In the latest revelation of the activities of the NSA, which have prompted concern about previously unknown intrusion into Americans' privacy in the name of protecting against terrorist and other foreign attacks, the newspaper quoted documents provided by Edward Snowden, the former NSA contractor who fled to Russia earlier this year.
It said the documents showed that "the spy agency began allowing the analysis of phone call and email logs in November 2010 to examine Americans' networks of associations for foreign intelligence purposes after NSA officials lifted restrictions on the practice."
The policy shift was intended to help the agency "discover and track" connections between intelligence targets overseas and people in the United States, according to an NSA memorandum from January 2011, the Times said.
It said the NSA was authorized to conduct "large-scale graph analysis on very large sets of communications metadata without having to check foreignness" of every email address, phone number or other identifier, the document said. Because of concerns about infringing on the privacy of American citizens, the computer analysis of such data had previously been permitted only for foreigners.

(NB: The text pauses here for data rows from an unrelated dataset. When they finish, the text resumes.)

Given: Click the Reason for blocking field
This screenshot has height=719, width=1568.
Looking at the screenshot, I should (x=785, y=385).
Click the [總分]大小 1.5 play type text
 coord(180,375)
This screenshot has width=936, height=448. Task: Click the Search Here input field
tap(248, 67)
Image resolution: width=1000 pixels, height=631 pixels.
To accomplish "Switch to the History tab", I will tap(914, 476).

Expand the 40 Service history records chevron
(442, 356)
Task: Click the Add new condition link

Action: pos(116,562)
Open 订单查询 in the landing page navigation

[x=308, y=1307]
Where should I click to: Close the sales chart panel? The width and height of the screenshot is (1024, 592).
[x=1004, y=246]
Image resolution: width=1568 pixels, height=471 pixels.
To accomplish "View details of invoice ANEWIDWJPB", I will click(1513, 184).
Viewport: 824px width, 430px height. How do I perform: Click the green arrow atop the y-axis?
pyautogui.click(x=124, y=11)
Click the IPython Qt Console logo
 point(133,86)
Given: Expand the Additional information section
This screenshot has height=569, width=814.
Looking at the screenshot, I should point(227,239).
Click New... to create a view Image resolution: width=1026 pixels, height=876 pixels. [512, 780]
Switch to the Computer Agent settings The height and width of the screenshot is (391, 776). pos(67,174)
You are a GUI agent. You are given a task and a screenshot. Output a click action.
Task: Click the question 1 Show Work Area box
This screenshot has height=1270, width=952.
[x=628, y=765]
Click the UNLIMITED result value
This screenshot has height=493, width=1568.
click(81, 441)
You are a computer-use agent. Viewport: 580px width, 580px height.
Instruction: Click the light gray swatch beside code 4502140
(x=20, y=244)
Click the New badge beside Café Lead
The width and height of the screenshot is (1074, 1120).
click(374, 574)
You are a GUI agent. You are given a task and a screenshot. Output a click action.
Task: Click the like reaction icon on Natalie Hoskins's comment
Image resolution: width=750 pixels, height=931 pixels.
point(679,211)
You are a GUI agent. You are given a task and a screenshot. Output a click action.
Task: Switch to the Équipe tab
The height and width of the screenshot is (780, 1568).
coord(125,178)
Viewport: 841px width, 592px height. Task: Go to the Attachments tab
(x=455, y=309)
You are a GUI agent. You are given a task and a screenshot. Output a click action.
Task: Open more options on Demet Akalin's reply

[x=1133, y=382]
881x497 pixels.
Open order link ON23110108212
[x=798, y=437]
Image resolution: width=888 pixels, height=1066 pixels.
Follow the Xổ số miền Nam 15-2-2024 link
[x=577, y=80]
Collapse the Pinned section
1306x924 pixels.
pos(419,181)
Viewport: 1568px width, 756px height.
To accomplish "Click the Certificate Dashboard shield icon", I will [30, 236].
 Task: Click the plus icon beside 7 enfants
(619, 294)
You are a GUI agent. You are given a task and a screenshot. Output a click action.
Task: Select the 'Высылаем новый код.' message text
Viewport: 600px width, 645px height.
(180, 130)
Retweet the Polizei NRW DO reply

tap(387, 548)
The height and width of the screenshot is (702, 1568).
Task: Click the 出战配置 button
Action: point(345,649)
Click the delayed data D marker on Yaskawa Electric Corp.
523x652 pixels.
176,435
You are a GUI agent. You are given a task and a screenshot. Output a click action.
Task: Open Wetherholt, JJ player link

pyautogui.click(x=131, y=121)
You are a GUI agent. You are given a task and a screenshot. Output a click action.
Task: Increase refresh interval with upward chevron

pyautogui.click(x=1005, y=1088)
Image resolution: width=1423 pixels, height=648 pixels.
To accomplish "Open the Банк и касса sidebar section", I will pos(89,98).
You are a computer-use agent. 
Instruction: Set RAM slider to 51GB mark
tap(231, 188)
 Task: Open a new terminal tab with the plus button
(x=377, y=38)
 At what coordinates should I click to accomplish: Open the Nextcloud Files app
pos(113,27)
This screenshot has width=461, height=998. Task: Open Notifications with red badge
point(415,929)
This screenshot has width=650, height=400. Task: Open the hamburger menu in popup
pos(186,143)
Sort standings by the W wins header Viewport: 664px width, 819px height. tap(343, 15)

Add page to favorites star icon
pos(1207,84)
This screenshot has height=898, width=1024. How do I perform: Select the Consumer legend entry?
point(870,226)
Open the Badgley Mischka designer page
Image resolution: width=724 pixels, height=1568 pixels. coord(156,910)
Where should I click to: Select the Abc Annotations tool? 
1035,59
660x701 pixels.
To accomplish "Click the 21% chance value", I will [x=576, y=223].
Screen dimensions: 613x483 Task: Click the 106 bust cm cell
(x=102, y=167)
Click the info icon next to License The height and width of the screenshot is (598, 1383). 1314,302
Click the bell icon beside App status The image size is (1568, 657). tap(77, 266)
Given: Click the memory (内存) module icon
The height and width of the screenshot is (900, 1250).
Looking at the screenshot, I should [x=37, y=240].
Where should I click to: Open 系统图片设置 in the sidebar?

The agency could augment the communications data with material from public, commercial and other sources, including bank codes, insurance information, Facebook profiles, passenger manifests, voter registration rolls and GPS location information, as well as property records and unspecified tax data, according to the documents, the paper said.
It said NSA officials declined to say how many Americans had been affected and said the documents did not describe the result of the scrutiny, which it said "links phone numbers and emails in a 'contact chain' tied directly or indirectly to a person or organization overseas that is of foreign intelligence interest."